Ilustrasi outlet Pertashop di Jawa Tengah dan DIY. (dok. Pertamina Patra Niaga JBT)
Dengan adanya disparitas harga yang tinggi antara Pertamax dan Pertalite, omzet pengusaha Pertashop menurun drastis hingga 90 persen. Alhasil, mereka tidak memperoleh keuntungan setelah omzet digunakan untuk operasional.
"Dari 448 Pertashop itu ada 201 yang rugi. Pertashop yang tutup merasa terancam untuk disita asetnya karena tidak sanggup untuk angsuran bulanannya ke bank," katanya.
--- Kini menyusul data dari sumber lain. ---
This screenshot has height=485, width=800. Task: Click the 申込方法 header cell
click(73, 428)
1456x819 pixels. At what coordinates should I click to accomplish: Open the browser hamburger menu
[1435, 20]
Keuntungan Pertashop pun digunakan untuk biaya operasional bulanan, yaitu gaji operator Rp4 juta (per orang Rp2 juta), BPJS Rp200 ribu (per orang Rp100 ribu), serta listrik dan air Rp200 ribu.
Belum lagi adanya potensi kerugian 1 persen dari tiap liter BBM, pajak, depresiasi, kebersihan, hingga sewa tempat. Alhasil, tak ada sisa keuntungan yang diperoleh pengusaha Pertashop.
"Jadi 47 persen teman-teman pertashop yang punya omzet segitu bisa dibilang merugi. Ini belum untuk kewajiban ke bank," tambah Gunadi.